- [Instructions for the task]
Filter the data for lines with the word "This", then copy every line so identified.

Data to use: Begin

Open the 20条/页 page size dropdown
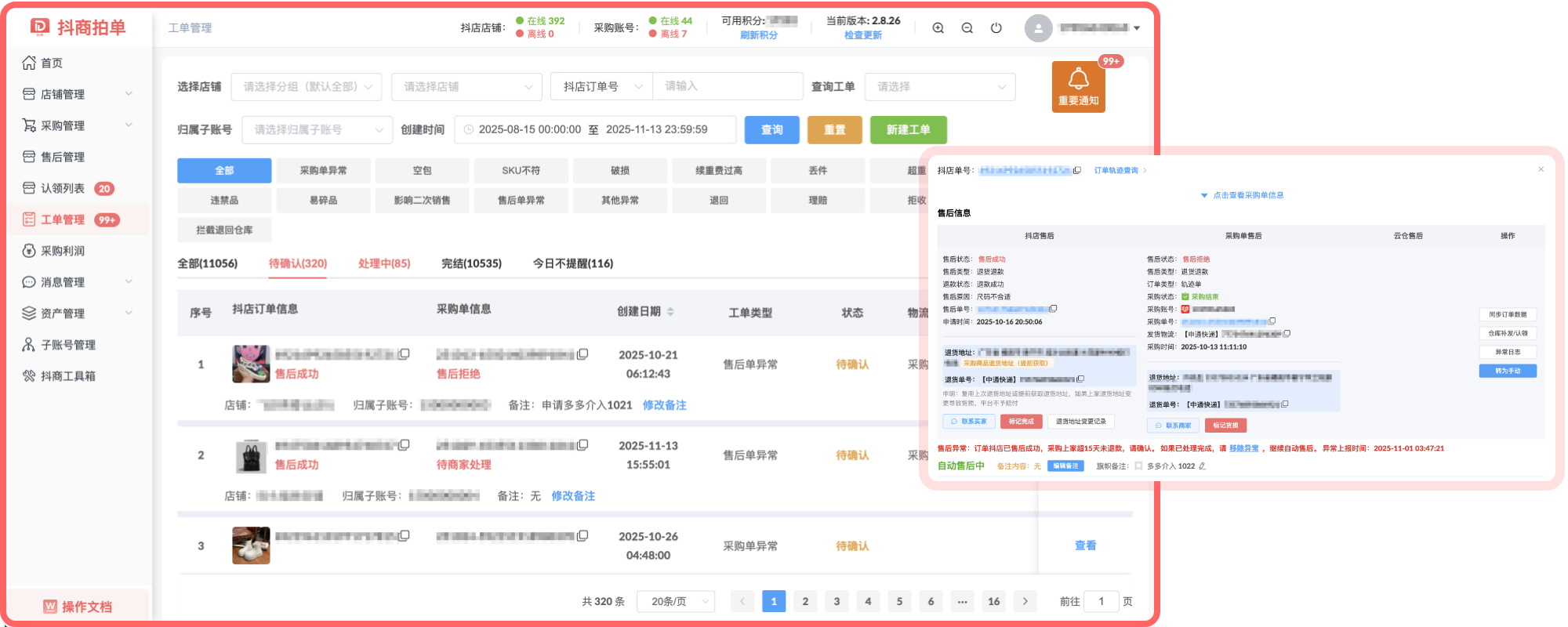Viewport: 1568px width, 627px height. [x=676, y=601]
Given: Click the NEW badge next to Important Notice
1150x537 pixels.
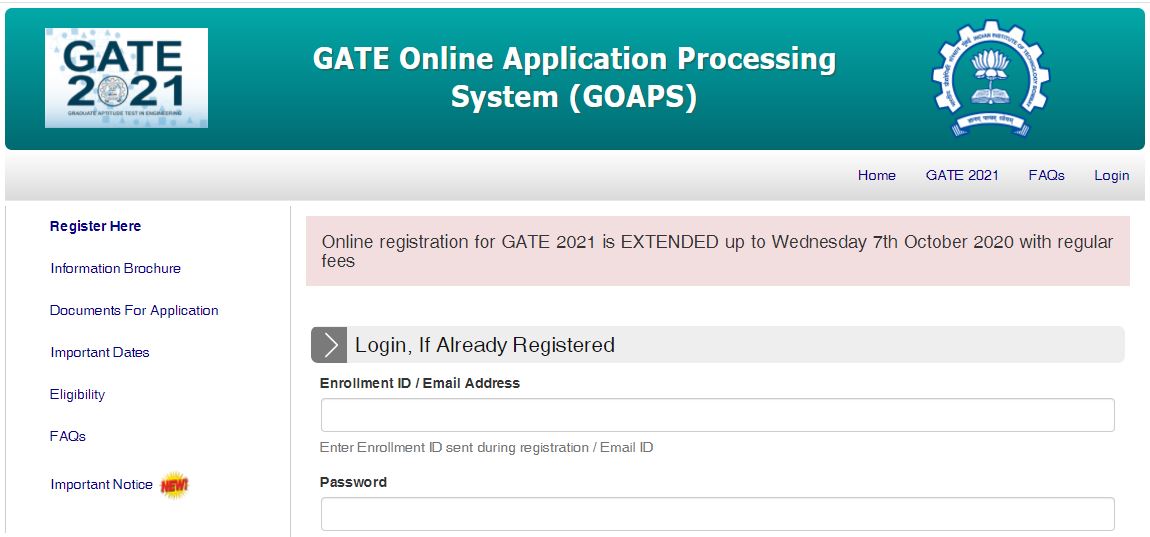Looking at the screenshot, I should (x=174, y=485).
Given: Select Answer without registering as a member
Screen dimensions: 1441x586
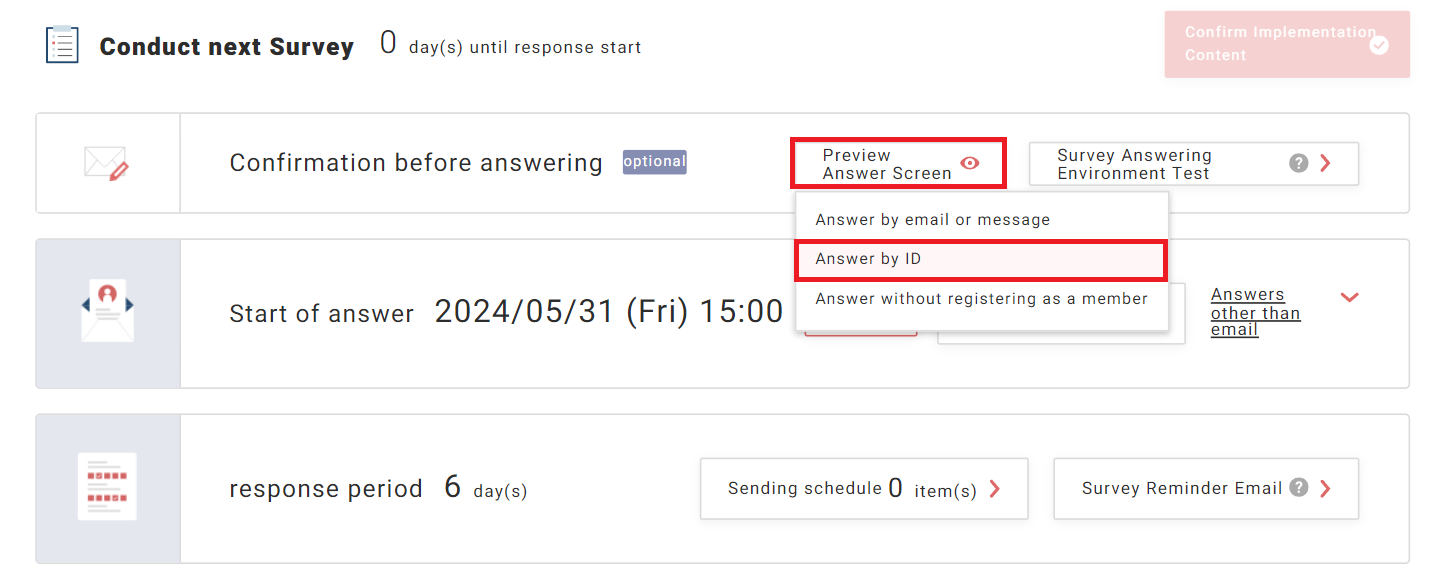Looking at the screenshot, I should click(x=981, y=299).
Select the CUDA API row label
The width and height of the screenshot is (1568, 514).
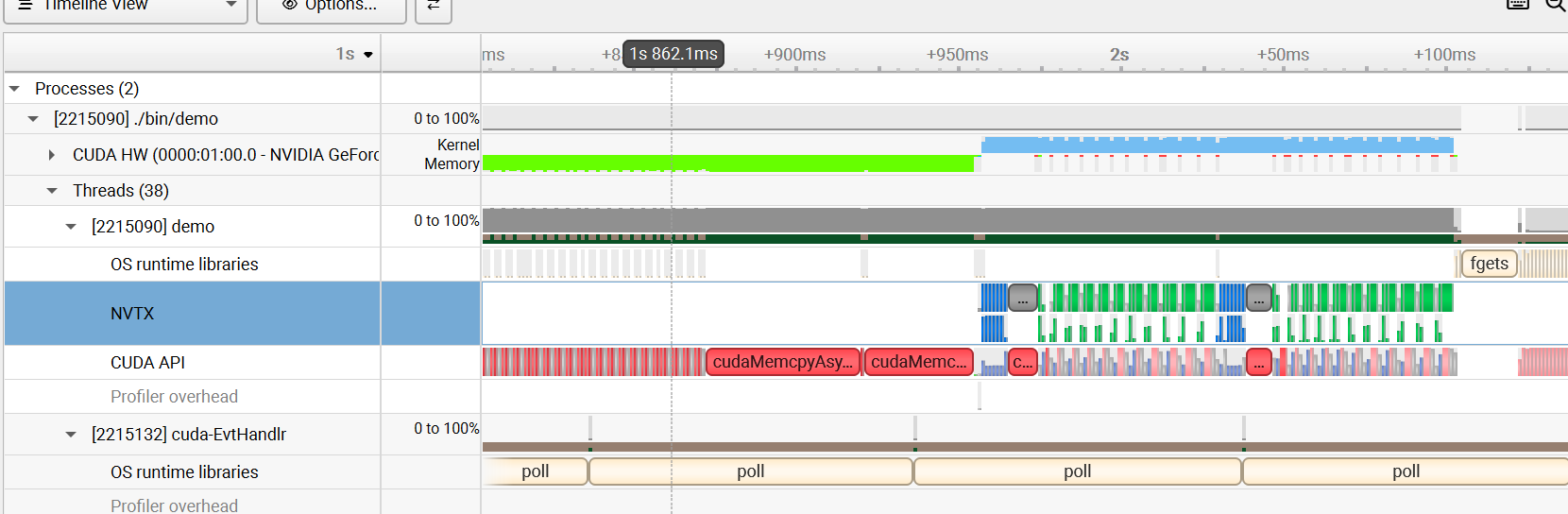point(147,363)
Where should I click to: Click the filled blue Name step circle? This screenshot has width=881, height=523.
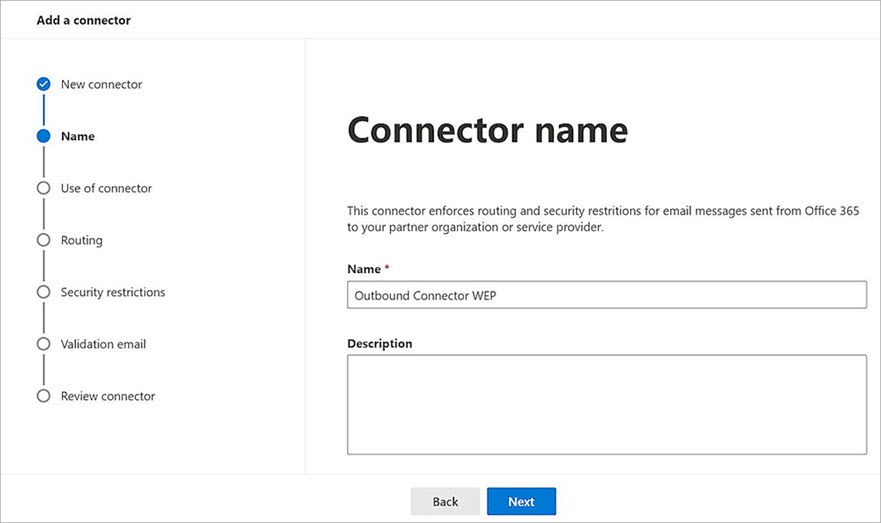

Data to use: End
Data to use: Begin

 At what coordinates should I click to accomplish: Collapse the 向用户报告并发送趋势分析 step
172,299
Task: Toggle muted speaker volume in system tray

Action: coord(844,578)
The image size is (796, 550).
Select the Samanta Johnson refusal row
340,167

Data to use: End
Data to use: Begin

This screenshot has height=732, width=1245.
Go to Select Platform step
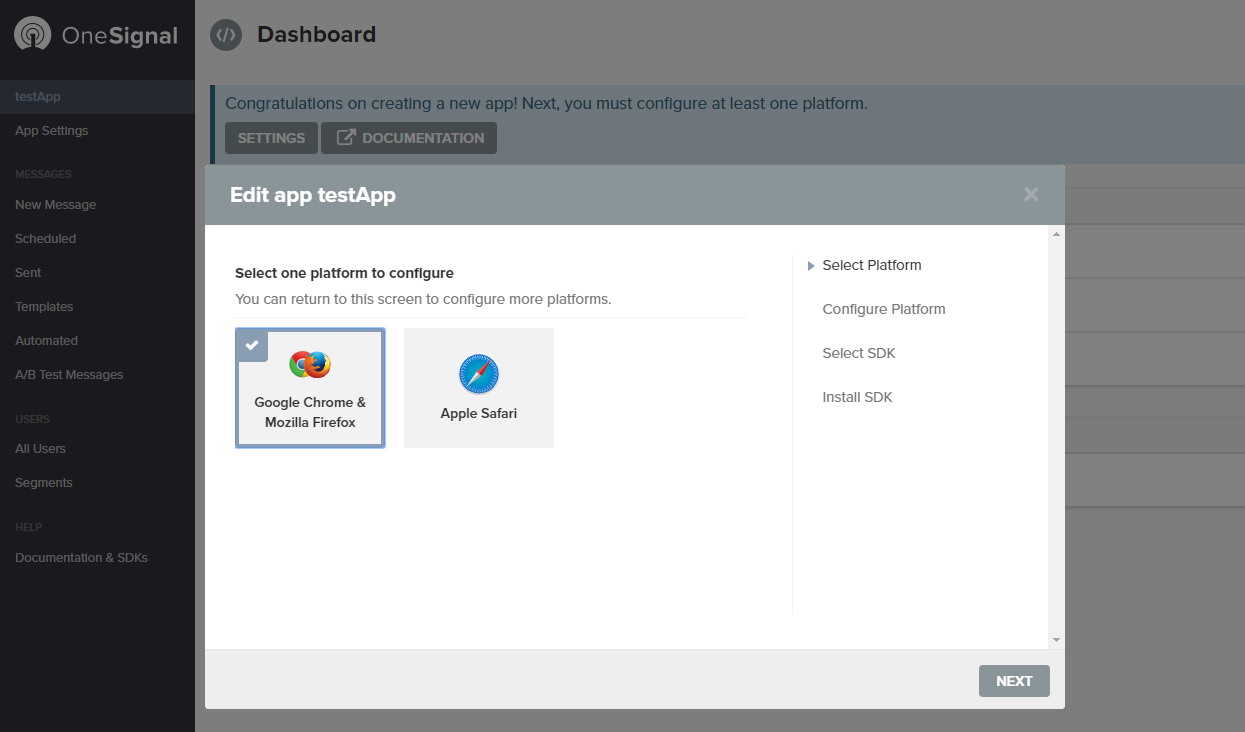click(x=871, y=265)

Data to use: End

- [Your solution]
Where should I click to: Click the filled blue Name step circle? This screenshot has width=881, height=523.
This screenshot has height=732, width=1245.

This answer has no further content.